Work item |
At the line containing "Viewport: 1680px width, 1050px height.", begin retyping, and continue word for word until the records below run out.

Exercise data |

((

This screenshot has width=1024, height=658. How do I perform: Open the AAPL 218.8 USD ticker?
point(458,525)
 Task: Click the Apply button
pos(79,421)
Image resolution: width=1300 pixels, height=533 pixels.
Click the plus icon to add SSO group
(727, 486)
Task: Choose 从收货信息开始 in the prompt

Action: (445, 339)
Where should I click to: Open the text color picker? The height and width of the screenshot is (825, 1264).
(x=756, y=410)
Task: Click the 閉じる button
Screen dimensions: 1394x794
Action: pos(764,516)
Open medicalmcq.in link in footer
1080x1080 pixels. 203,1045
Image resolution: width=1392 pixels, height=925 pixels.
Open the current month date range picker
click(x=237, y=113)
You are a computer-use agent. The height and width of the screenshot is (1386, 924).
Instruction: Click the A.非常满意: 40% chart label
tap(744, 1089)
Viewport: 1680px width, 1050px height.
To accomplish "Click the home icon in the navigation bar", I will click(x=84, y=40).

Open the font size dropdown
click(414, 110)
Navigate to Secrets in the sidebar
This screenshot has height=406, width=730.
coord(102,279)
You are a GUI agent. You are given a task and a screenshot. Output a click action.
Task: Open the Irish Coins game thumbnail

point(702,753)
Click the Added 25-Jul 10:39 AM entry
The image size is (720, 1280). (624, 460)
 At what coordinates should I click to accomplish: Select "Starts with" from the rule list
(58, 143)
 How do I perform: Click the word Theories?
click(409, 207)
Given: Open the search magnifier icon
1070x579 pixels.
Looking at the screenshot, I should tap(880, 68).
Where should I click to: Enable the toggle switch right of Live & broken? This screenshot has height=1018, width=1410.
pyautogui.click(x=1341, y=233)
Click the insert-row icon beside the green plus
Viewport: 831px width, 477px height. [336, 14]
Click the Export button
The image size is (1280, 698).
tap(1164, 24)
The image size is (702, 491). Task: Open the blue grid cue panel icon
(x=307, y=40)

))

Answer area |
Viewport: 1680px width, 1050px height.
To accomplish "Click the home icon in the navigation bar", I will click(x=84, y=40).

Open the font size dropdown
click(414, 110)
Navigate to Secrets in the sidebar
This screenshot has height=406, width=730.
coord(102,279)
You are a GUI agent. You are given a task and a screenshot. Output a click action.
Task: Open the Irish Coins game thumbnail

point(702,753)
Click the Added 25-Jul 10:39 AM entry
The image size is (720, 1280). (624, 460)
 At what coordinates should I click to accomplish: Select "Starts with" from the rule list
(58, 143)
 How do I perform: Click the word Theories?
click(409, 207)
Given: Open the search magnifier icon
1070x579 pixels.
Looking at the screenshot, I should tap(880, 68).
Where should I click to: Enable the toggle switch right of Live & broken? This screenshot has height=1018, width=1410.
pyautogui.click(x=1341, y=233)
Click the insert-row icon beside the green plus
Viewport: 831px width, 477px height. [336, 14]
Click the Export button
The image size is (1280, 698).
tap(1164, 24)
The image size is (702, 491). Task: Open the blue grid cue panel icon
(x=307, y=40)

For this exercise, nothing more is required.